Dashboard

What does an incident response dashboard show in Metabase?

An incident response dashboard shows whether failures get acknowledged and resolved fast enough, and whether the pager load is sustainable. It combines incident records from tools such as PagerDuty, Datadog, and Kibana cases in one governed view.

For: SREs, on-call engineers, engineering managers, and service owners. Grain: one row per incident, with created, acknowledged, and resolved timestamps.

Which cards belong on an incident response dashboard?

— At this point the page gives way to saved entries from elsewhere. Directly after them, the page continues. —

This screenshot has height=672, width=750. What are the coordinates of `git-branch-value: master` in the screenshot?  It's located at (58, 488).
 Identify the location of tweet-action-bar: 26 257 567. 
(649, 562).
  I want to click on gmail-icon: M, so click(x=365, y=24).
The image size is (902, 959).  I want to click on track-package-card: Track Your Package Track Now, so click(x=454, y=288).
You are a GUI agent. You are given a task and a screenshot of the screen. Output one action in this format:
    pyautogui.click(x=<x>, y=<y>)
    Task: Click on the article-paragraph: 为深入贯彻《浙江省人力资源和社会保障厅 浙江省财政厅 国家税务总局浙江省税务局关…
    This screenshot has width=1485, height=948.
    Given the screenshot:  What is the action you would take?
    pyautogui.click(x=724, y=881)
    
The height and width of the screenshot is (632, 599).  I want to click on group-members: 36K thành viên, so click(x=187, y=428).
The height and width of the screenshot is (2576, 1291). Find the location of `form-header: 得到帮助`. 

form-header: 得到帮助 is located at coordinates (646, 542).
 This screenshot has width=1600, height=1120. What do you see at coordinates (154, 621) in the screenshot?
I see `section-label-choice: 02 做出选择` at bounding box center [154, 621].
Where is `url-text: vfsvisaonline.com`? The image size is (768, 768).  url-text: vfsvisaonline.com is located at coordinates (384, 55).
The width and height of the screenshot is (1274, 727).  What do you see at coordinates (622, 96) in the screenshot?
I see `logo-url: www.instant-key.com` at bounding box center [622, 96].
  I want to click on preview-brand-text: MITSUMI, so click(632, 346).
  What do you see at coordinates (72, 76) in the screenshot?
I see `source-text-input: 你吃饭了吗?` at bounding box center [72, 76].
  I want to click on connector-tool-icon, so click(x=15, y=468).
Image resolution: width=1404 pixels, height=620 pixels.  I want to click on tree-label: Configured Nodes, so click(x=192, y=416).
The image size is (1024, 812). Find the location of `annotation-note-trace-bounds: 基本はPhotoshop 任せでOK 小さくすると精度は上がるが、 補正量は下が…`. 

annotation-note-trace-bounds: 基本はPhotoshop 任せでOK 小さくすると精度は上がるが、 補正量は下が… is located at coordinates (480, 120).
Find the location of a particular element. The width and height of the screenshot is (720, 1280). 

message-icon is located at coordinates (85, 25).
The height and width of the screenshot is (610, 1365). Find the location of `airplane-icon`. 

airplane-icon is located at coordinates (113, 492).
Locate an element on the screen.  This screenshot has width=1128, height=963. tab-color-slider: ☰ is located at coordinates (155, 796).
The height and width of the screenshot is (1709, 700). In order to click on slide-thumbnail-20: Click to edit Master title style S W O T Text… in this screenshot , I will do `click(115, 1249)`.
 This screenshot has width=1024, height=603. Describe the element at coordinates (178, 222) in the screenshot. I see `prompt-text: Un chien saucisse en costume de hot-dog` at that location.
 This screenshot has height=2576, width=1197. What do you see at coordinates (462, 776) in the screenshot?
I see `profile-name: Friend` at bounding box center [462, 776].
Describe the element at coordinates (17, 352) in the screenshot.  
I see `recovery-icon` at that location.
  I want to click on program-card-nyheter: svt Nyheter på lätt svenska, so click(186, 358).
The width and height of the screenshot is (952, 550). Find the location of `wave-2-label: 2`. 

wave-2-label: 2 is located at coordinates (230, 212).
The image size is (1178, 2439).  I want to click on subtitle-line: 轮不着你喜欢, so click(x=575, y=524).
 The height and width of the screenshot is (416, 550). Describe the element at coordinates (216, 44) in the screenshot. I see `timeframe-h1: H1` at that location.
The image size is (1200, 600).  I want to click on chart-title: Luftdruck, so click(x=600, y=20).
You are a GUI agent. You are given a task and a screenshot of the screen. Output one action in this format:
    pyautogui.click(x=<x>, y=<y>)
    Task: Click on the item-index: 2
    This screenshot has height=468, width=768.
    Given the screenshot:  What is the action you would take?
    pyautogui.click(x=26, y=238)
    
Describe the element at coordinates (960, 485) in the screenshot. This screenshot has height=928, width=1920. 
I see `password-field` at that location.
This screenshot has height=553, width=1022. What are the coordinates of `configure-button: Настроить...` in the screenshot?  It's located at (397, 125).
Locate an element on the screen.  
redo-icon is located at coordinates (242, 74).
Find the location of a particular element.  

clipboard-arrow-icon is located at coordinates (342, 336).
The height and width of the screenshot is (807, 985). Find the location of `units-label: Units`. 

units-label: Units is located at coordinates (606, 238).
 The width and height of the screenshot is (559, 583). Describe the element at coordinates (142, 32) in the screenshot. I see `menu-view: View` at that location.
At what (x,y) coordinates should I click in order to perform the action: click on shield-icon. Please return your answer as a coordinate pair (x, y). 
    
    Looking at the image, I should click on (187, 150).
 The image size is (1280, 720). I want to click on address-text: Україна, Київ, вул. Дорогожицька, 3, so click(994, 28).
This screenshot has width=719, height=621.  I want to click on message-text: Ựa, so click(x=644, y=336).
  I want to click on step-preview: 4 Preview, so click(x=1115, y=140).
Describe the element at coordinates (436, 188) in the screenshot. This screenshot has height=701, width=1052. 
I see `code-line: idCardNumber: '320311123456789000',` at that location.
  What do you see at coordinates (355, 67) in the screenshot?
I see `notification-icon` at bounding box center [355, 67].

  • Incidents per week by severity (stacked bar)
  • Median time to acknowledge (MTTA) with p90 (line)
  • Median time to resolve (MTTR) with p90 (line)
  • Open incidents right now by severity (number)
  • Incidents by service, trailing 90 days (bar)
  • Pages per on-call shift and off-hours pages (bar)
  • Escalation rate — incidents needing a second responder
  • Postmortem completion for high-severity incidents

What data does the dashboard need?

  • incidents with stable ID, service, severity, created, acknowledged, and resolved timestamps.
  • incident_log_entries (or equivalent lifecycle events) for escalations and reassignment analysis.
  • services with owners and teams, so incident load lands on the right roadmap.
  • Optional on-call schedule data for pages-per-shift and off-hours load.

How do you build it?

  1. Sync incidents and lifecycle events into a database or warehouse (see thePagerDuty guide for routes).
  2. Normalize severity values and define which records count as qualifying incidents — exclude test and duplicate pages.
  3. Compute durations only from records with both timestamps; exclude open incidents from MTTA/MTTR math.
  4. Build summary cards, per-service drill-throughs, and severity/service filters.

Example card SQL

Incidents with median MTTA and MTTR by monthPostgreSQL
SELECT
  date_trunc('month', created_at) AS month,
  COUNT(*) AS incidents,
  COUNT(*) FILTER (WHERE severity IN ('sev1', 'sev2')) AS high_severity,
  percentile_cont(0.5) WITHIN GROUP (
    ORDER BY EXTRACT(EPOCH FROM (acknowledged_at - created_at)) / 60
  ) AS median_ack_minutes,
  percentile_cont(0.5) WITHIN GROUP (
    ORDER BY EXTRACT(EPOCH FROM (resolved_at - created_at)) / 60
  ) AS median_resolve_minutes
FROM incidents
WHERE resolved_at IS NOT NULL
GROUP BY 1
ORDER BY 1;

Metrics

Integrations

Dashboards

FAQ

What is an incident response dashboard?
An incident response dashboard is a governed reporting view of how failures get handled — how many incidents occur, how fast they are acknowledged and resolved, and who carries the pager load. Unlike the live triage screens in PagerDuty or Datadog, it works on incident history in a database, so MTTA, MTTR, and volume trends can be reviewed weekly and shared beyond the on-call team.
What data sources feed an incident response dashboard?
Any tool that records incidents with lifecycle timestamps. The common sources are PagerDuty incidents and log entries, Datadog incident management, and Kibana cases — synced into an incidents table with created, acknowledged, and resolved timestamps, plus a services table for ownership. Deploy records from GitHub or GitLab are worth adding early: they turn the same data into change failure rate.
Should MTTA and MTTR be means or medians?
Medians, with p90 alongside. Response and recovery times are heavily right-skewed — one multi-day incident wrecks an average and hides the typical experience. Report the median as the headline for MTTA and MTTR, keep p90 next to it so the tail stays visible, and compute both only from incidents that have the relevant timestamps.
What counts as an incident vs. an alert?
Define it once: an incident is a qualifying event a human acknowledged and worked, an alert is a notification that may or may not become one. Track the gap explicitly as the alert noise rate, and give alert volume and conversion their own alert quality dashboard — mixing the two grains inflates incident count and makes trends useless.
How often should incident metrics be reviewed?
Two cadences work well. Weekly, in the on-call handoff or ops review: open incidents, pages per shift, and anything breaching MTTA targets — the operational view. Monthly or quarterly, with engineering leadership: incident count and MTTR trends by service, postmortem completion, and whether reliability investment is working — alongside SLO tracking and error budgets.